November is Native American Heritage Month and the Office of Multicultural Student Affairs (OMSA) here at UW-Parkside is working hard to represent the Native American culture throughout the month. Various events showcasing aspects of the culture will be held during November.
The kick-off, sponsored by the Chancellor’s Area, OMSA, and Sacred Circle, an American Indian and Indigenous People’s student organization at UW-Parkside, will be held on Monday from 12 p.m. until 1 p.m. at Main Place. The event will feature traditional music and audience interaction, along with drumming and dancing by performer Dona Yahola. Light refreshments will be served, as well as a sampling of a dish called “Three Sisters Soups.”
A speak-out will be held on 16 November. The featured speaker, “Four Bears” author Sammy Rangel, is of Native American and Mexican American descent.

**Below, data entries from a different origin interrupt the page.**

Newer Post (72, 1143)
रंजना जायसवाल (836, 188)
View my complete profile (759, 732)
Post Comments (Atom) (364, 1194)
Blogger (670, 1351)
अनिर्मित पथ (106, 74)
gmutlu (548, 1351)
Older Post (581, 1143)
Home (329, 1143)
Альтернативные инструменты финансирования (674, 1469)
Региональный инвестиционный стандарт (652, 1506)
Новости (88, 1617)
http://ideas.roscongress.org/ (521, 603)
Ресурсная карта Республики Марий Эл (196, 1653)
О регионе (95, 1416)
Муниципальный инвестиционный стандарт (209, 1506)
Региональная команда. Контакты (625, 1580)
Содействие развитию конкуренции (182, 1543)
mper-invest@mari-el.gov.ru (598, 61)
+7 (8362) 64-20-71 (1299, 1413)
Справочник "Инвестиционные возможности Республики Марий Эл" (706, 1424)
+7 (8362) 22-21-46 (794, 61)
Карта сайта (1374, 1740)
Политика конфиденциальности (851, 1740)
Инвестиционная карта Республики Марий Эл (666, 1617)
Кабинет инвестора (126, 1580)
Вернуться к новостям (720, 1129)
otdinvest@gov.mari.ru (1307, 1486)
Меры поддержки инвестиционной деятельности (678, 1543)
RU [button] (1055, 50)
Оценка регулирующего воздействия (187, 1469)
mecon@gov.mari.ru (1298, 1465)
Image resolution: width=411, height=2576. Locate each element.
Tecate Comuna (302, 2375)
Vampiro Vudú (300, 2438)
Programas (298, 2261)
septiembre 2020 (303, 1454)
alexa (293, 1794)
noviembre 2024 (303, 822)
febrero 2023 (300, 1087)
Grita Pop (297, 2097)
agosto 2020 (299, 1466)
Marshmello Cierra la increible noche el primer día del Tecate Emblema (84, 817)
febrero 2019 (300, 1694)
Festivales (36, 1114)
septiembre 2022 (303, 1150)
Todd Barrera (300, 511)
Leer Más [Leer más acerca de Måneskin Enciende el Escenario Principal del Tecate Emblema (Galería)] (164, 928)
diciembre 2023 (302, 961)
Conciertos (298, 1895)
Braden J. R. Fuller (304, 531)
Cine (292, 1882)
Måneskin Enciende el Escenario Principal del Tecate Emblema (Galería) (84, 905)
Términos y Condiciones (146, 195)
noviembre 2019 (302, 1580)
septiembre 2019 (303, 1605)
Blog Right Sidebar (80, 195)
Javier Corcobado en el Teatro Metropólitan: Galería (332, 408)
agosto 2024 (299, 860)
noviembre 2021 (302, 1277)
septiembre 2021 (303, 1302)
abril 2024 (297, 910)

He will speak about identity, Native American ethnicity, and his incarceration and realization while incarcerated.
The Native American culture and heritage are often represented unrealistically through the media, such as in the multitude of films that portray Native Americans as innately savage or, conversely, as exaggeratedly naturalistic. The month of November is about showcasing the rich heritage and cultural traditions of the Native American culture often neglected in representations of the group. The events that will be held throughout the month aim to present the Native American culture in a fairer way.
“I want to portray something positive,” says Adela Lozano of OMSA.
The Office of Multicultural Student Affairs showcases a different culture each month. Although the main focus of OMSA is aiding underrepresented students at UW-Parkside, the office is open to and serves all students. OMSA has a mentorship program and takes on student interns as well.
“We are very much like a family here,” remarks Adela.